Film de Luc Besson (2025)

Un pieu dans le coeur de Besson

Allez c'est parti, encore une réinterprétation de Dracula. Il faut dire que nous n’en avions pas eu assez ces derniers temps. Encore une, donc, mais pas n’importe laquelle puisque cette fois, c’est Luc Besson qui s’y colle. Ce bon Luc, empli de malice et d'espièglerie, semble persuadé qu’il suffit d’injecter une pseudo romance tragique et quelques effets clinquants pour redonner du sang à un mythe déjà vampirisé jusqu’à l’os. Verdict contre toute attente : un film raté et sans intérêt, qui ne réinvente rien et se contente de recycler, quand il ne singe pas purement et simplement, les motifs les plus usés, aussi bien du roman de Stoker que de ses innombrables adaptations. Car ici, exit la richesse du matériau épistolaire ainsi que les points de vue multiples et l’étrangeté du récit original. Tout est recentré sur un unique axe. Dracula, figure damnée et mélancolique, n’existe plus que par son désir obsessionnel de faire revivre son amour perdu. Une simplification dramatique extrême, censée apporter de la profondeur émotionnelle mais qui ne fait qu’aplatir le récit et le vider de toute ambiguïté.
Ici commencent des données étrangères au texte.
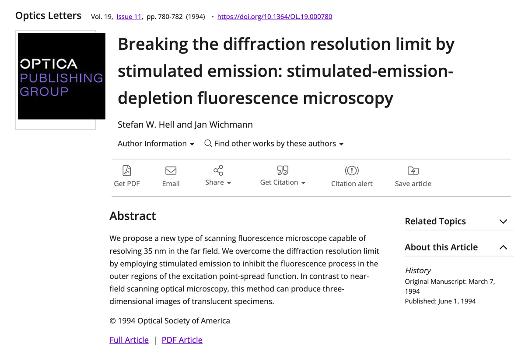Screen dimensions: 525x361
Task: Click the Share network icon
Action: pos(218,170)
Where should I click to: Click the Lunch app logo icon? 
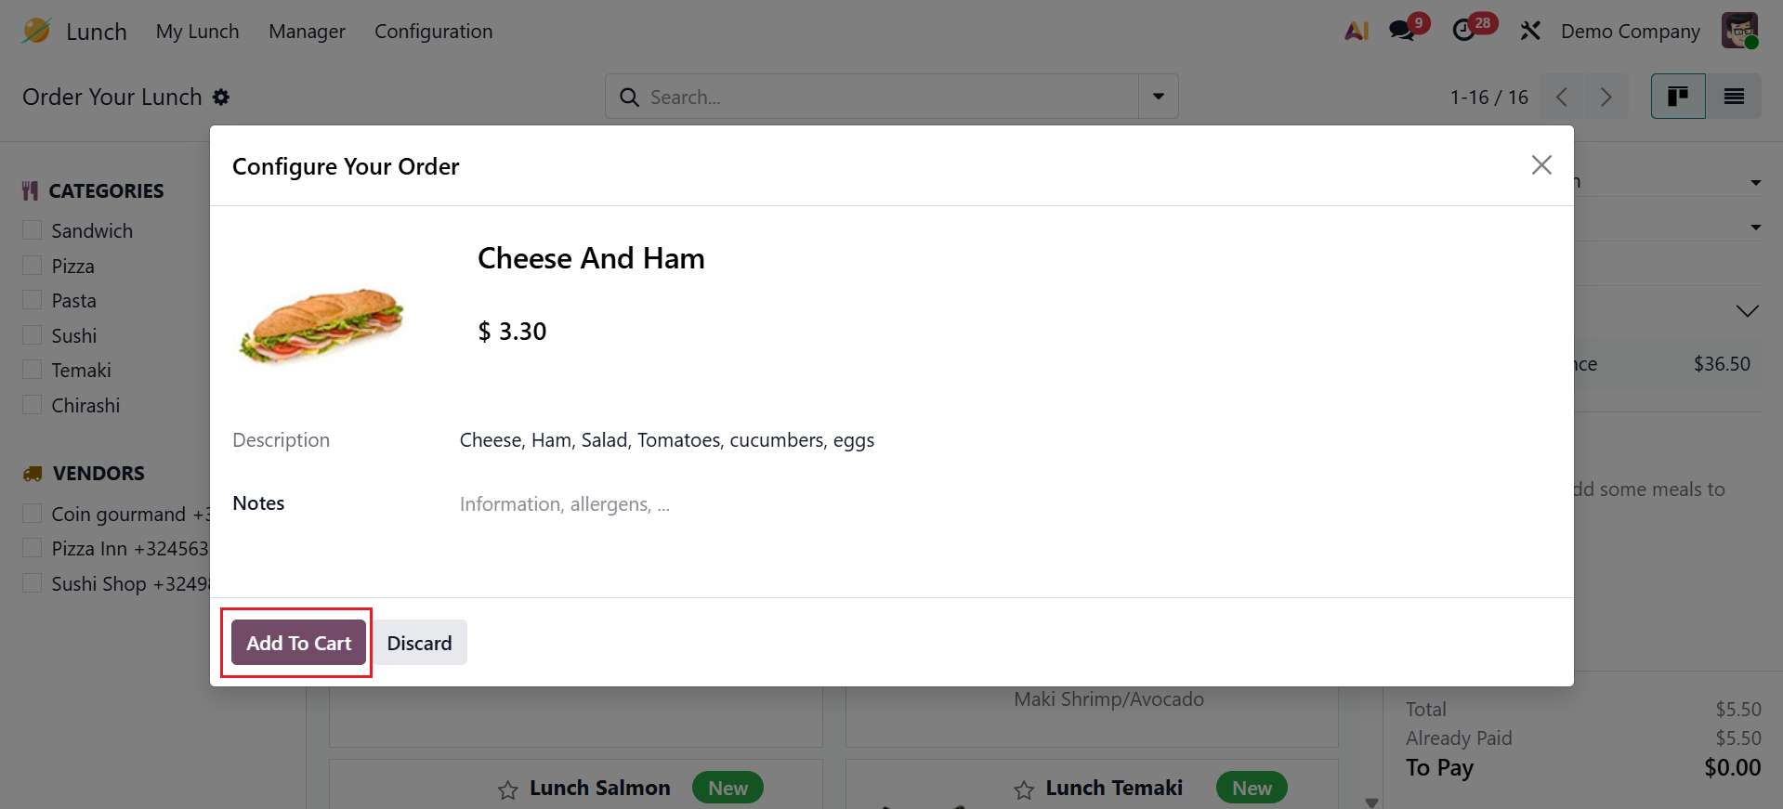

Sur la forme Besson tente malgré tout, assez maladroitement, de faire le boulot comme on dit. Certaines armures volontairement fantasques et clinquantes pourront séduire les amateurs de fantasy tapageuse et le château du comte, une sorte de cathédrale gothique hypertrophiée, affiche par moments une ambition visuelle réelle. Mais très vite, l’illusion se fissure et se désintègre. Tout respire la copie et le recyclage sans regard personnel, domaine dans lequel Besson excelle depuis un certain temps. On pense évidemment à Coppola mais de très loin, sans sa flamboyance ni sa folie baroque. C'est simplement de l’iconographie gothique en pilotage automatique.

Ce manque de vision se prolonge dans le choix du décor principal qui voit l'intrigue être transposée à Paris. Une idée potentiellement intrigante sur le papier mais absolument pas exploitée et traitée avec la délicatesse toute relative qui caractérise le réalisateur. La Tour Eiffel est balancée plein cadre, comme pour être sûr que le spectateur comprenne bien où il se trouve. Besson ne filme jamais Paris. La carte postale est obligatoire et l’imagination, quant à elle, reste facultative. Cette absence de subtilité se retrouve logiquement dans l’écriture. La patte Besson est là, reconnaissable entre mille et dans ce qu’elle a de plus fade. Le scénario se concentre presque exclusivement sur la romance tragique tout en essayant de ménager un équilibre artificiel entre humour grand public, horreur édulcorée et scènes d’action peu inspirées et brouillonnes. Rien ne prend vraiment concrètement : ni la tension, ni le spectacle et encore moins l’émotion.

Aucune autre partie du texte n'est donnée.